Therapist Rozely Fontoura holds Juan Pedro, who has microcephaly, in Recife, Brazil, in March 2016.Paulo Whitaker / Reuters

Zika is beyond a doubt scariest for pregnant women, or for women trying to get pregnant. For women living in areas where the mosquito-borne virus is spreading, who are trying to make the huge decision of whether, and when, to have a child, there’s not a lot to go on. The Centers for Disease Control and Prevention recommends that women who’ve gotten Zika should wait at least eight weeks to conceive, and that men who’ve gotten it should wait at least six months.

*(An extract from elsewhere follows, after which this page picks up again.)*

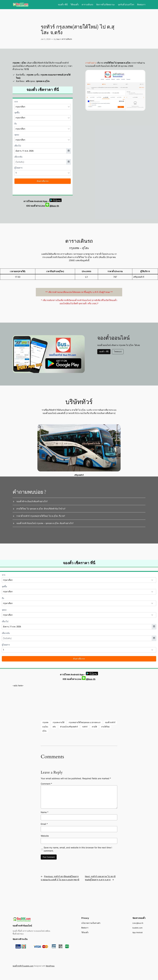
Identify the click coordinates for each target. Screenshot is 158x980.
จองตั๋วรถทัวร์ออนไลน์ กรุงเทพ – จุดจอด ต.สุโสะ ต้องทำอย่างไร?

But the vast majority of people who are infected with Zika don’t show any symptoms, and children can still be born with birth defects and mothers can still miscarry, even if they never had symptoms. So it’s possible that microcephaly—a birth defect caused by Zika that leads to smaller-than-average head size and other developmental problems—could sneak up on parents who never knew one of them had Zika in the first place.

Margaret Chan, the director of the World Health Organization, summed up the harsh reality of the situation in her recent address to the 69th World Health Assembly: “To protect women of childbearing age, all we can offer is advice. Avoid mosquito bites. Delay pregnancy. Do not travel to areas with ongoing transmission.”

This is not the most reassuring advice. But a new paper published in the New England Journal of Medicine estimates how likely it is that the fetus of a woman infected with Zika would develop microcephaly, offering would-be parents at least some idea of the risk they’d be taking on.

Analyzing current outbreak data from the Brazilian state of Bahia, researchers from the CDC calculated that if a woman is infected in her first trimester, there is between a 1  and 13 percent chance of her fetus developing microcephaly.

That’s a big range! We have Zika’s stealthy nature to thank for that. The first number is based on the assumption that the Zika infection rate in Bahia’s population is 80 percent and that half the cases of microcephaly reported are false. The second presumes a 10 percent infection rate and that every case reported is true. There’s probably been at least some overreporting of microcephaly in Brazil, and since many people don’t show symptoms and don’t get tested, the actual infection rate is hard to pin down. So we don’t know where in that range the truth lies.

A previous analysis of the 2013-2014 Zika outbreak in French Polynesia found about a 1 percent risk—but the microcephaly cases there were found retrospectively, so that might be on the low side.

Some important caveats—this study only looked at first-trimester infection, and infection at all stages of pregnancy has been associated with fetal abnormalities and other pregnancy problems. And it also only looked at microcephaly specifically. “Microcephaly is only one possible adverse outcome among a spectrum of conditions that may be part of congenital Zika syndrome,” the researchers write.

Still, at least we now have a risk estimate to offer women, along with advice.